Consistency and Variability of the Human Milk Oligosaccharide Profile in Repeat Pregnancies

Abstract

Human milk oligosaccharides (HMOs) are a set of complex carbohydrates and the third largest solid component of human milk, after lactose and lipids. To date, over 150 HMOs have been identified and the diversity of structures produced by lactating women is influenced by maternal genetics as well as other maternal, infant, and environmental factors. While the concentrations of individual HMOs have been shown to vary between individuals and throughout the course of lactation, the variability of HMO concentration profiles following different pregnancies occurring in the same woman is presently unknown. As such, the objective of this study was to compare HMO concentrations in human milk samples provided by the same women (n = 34) following repeat pregnancies. We leveraged existing human milk samples and metadata from the UC San Diego Human Milk Research Biorepository (HMB) and measured the concentrations of the 19 most abundant HMOs using high-performance liquid chromatography with fluorescence detection (HPLC-FL). By assessing dissimilarities in HMO concentration profiles, as well as concentration trends in individual structures between pregnancies of each participant, we discovered that HMO profiles largely follow a highly personalized and predictable trajectory following different pregnancies irrespective of non-genetic influences. In conclusion, this is the first study to assess the interactions between parity and time following delivery on variations in HMO compositions.

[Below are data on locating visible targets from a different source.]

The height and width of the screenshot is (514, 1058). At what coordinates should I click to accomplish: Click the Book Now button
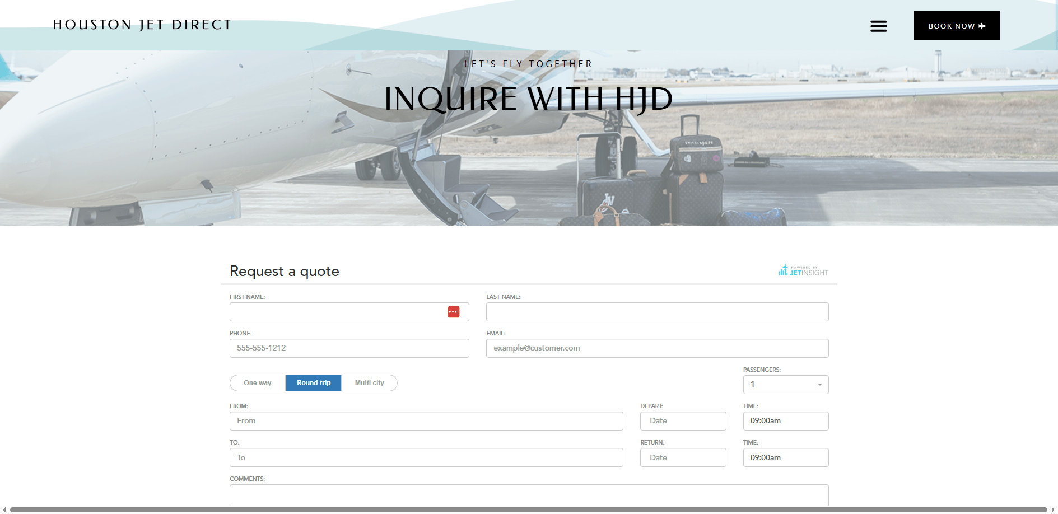click(x=956, y=26)
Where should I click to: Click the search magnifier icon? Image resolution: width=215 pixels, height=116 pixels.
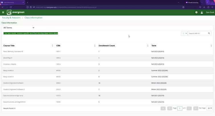(x=209, y=34)
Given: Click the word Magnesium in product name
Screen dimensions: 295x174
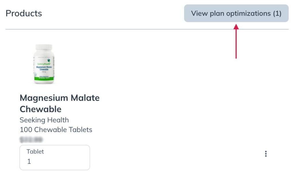Looking at the screenshot, I should pos(44,98).
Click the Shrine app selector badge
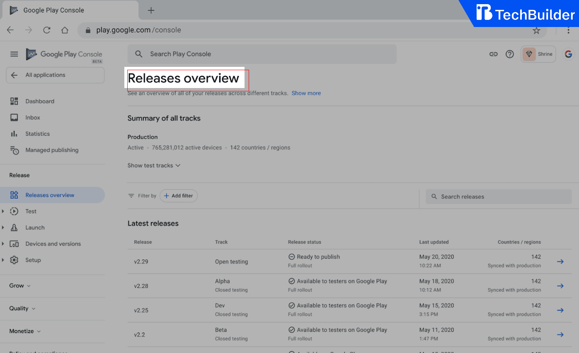The height and width of the screenshot is (353, 579). click(x=538, y=54)
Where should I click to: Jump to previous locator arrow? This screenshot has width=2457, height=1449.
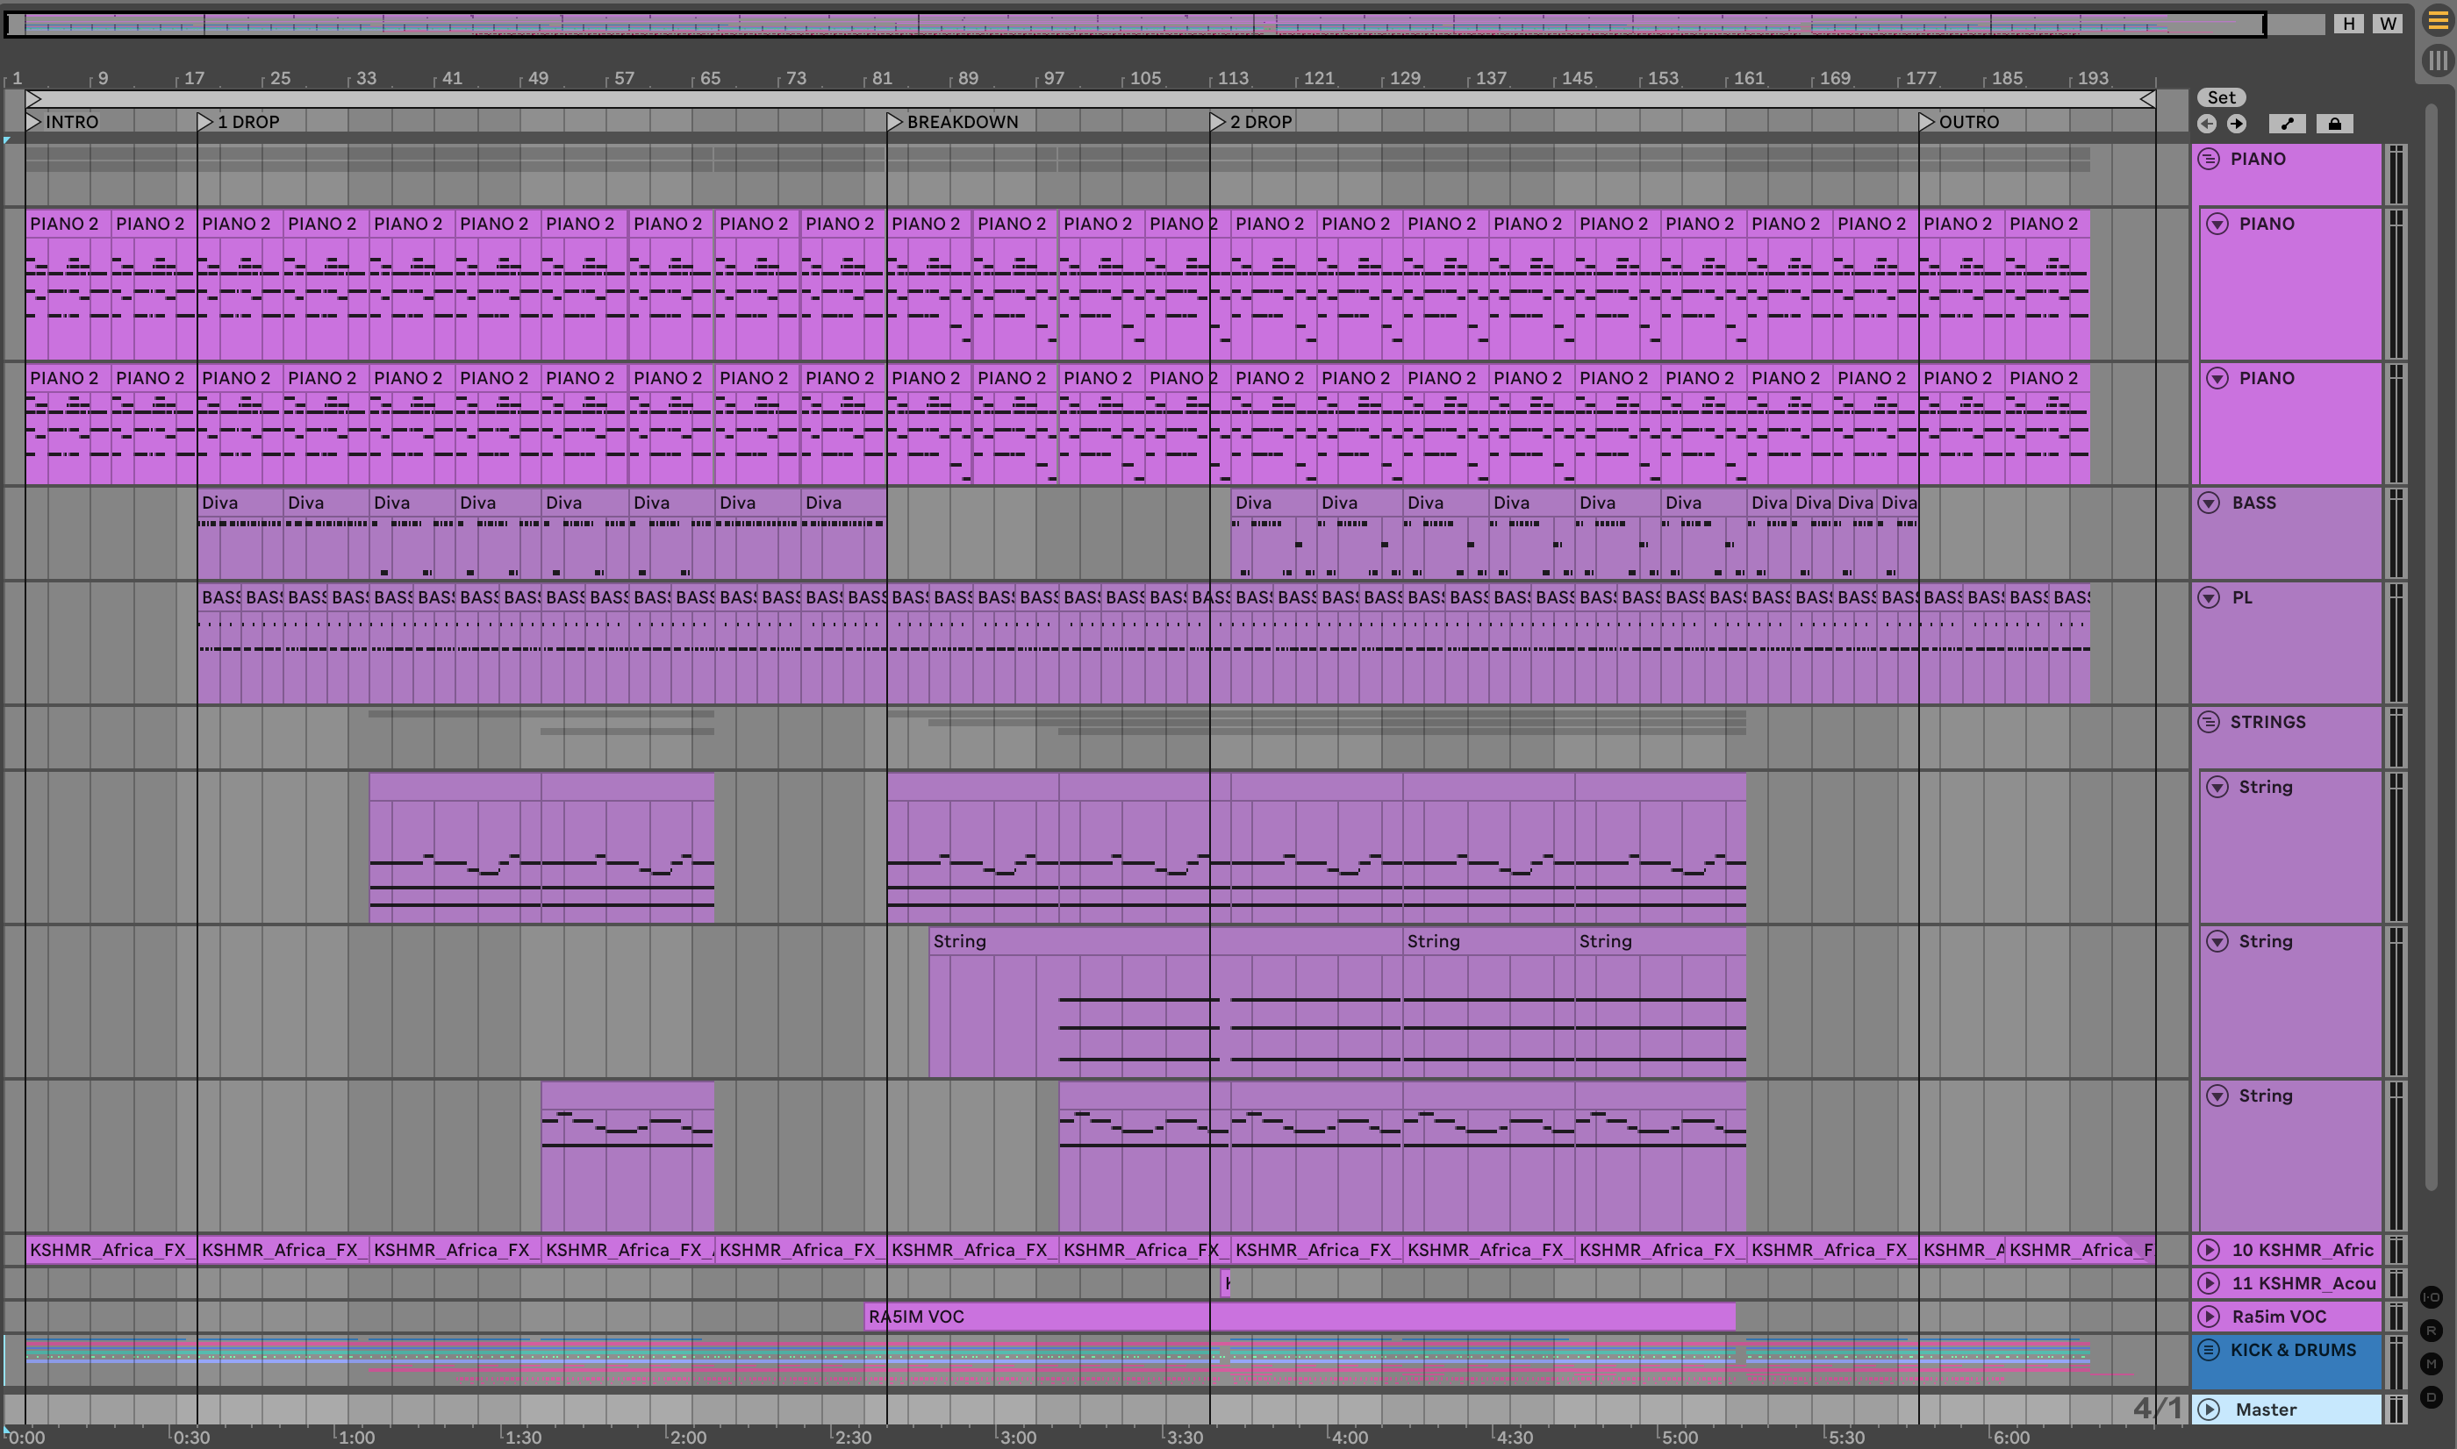2207,124
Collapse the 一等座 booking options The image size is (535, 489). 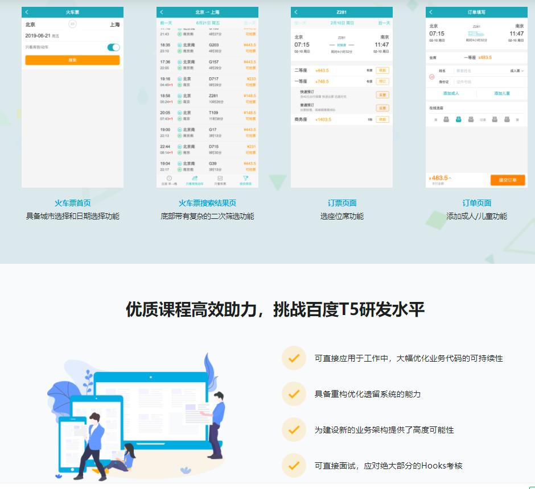(x=382, y=81)
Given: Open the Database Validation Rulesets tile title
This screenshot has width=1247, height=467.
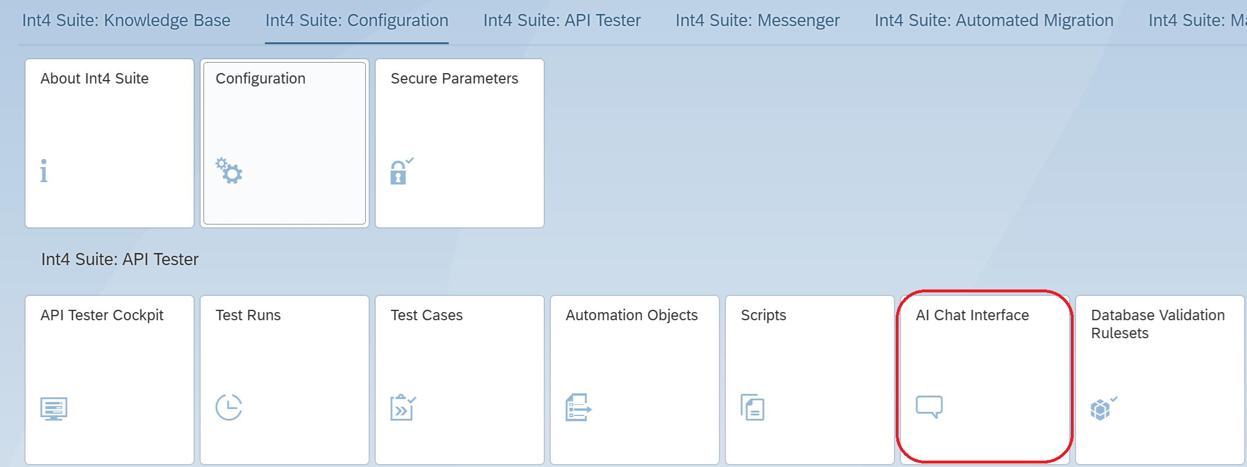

Keywords: HPLC; human milk; human milk oligosaccharides; lactation; parity.

Figure 1

Concentrations (μmol/mL) and relative abundance (%) of 19 HMOs in samples from participants (n = 34) who provided human milk following two different pregnancies. First and subsequent samples were paired for each participant. Participants are numbered 1–34 and grouped by secretor status. Participants are ordered along the x-axis by increasing absolute difference in the times of lactation when samples were provided.

Figure 2

Principal coordinate analysis (PCoA) based on Bray–Curtis dissimilarity measures of the HMO composition of milk samples (n = 68) provided following different pregnancies. Each circle represents the HMO composition of a given sample. Circles with the same color represent samples from the same subject but different pregnancies. Closed circles denote samples provided within a month postpartum, while open circles denote longer than a month.

Figure 3

Bray–Curtis dissimilarity metrics comparing the HMO profiles of milk samples provided by (a,b) the same participant and (c,d) randomized participants with the same secretor status. Dissimilarity metrics are graphed in the context of (a,c) the difference in the time of lactation following birth (t2 − t1) and (b,d) the absolute difference in the time of lactation following birth (|t2 − t1|). Each circle represents a single participant. Black trendlines were fitted with either (a,c) local polynomial regression (locally weighted scatterplot smoothing (loess)) or (b,d) a generalized linear model. The grey areas around the trendlines represent the 95% confidence interval. The strength of the correlation between Bray–Curtis dissimilarity metrics and absolute difference in lactation time was evaluated using Spearman rank correlation coefficient, ρ.

Figure 4

Change in the concentration (μmol/mL) of 19 HMOs, as well as HMO-bound sialic acid (Sia), HMO-bound fucose (Fuc), and total quantified HMOs (SUM), over the course of lactation following first and subsequent deliveries. Trendlines were fitted with a local polynomial regression (locally weighted scatterplot smoothing (loess)). The grey and transparent orange areas around the trendlines represent the 95% confidence interval of the first and subsequent deliveries, respectively.

Figure 5

Percentage (%) change in the concentration of 19 HMOs, as well as HMO-bound sialic acid (Sia), HMO-bound fucose (Fuc), and total quantified HMOs (SUM), from first to subsequent delivery ((t2 − t2)/t1), compared to the difference in time of lactation when samples were collected (t2 − t1). Each circle represents a single participant and is colored by the participant’s secretor status. Black trendlines were fitted with a local polynomial regression (locally weighted scatterplot smoothing (loess)). The grey area around the trendlines represents the 95% confidence interval.

Figure 6

HMOs that were significantly affected by maternal–infant characteristics. (a) Effect on the concentration of FDSLNH was determined using Kendall–Theil Sen Siegel nonparametric linear regression. The trendline was fitted with a local polynomial regression (locally weighted scatterplot smoothing (loess)). The grey area around the trendline represents the 95% confidence interval. The beta (β) coefficient, median absolute deviation (MAD), and p-value (p) are denoted in the figure. (b) Concentration of LNFP3 in milk samples provided following first and subsequent deliveries stratified by the combination of infant sex. Each point represents a milk sample. Lines connect the two samples provided by each participant. Effect on the concentration of LNFP3 was determined using a multivariate regression. The β coefficient, standard error (SE), and p of the regression are denoted above the figure.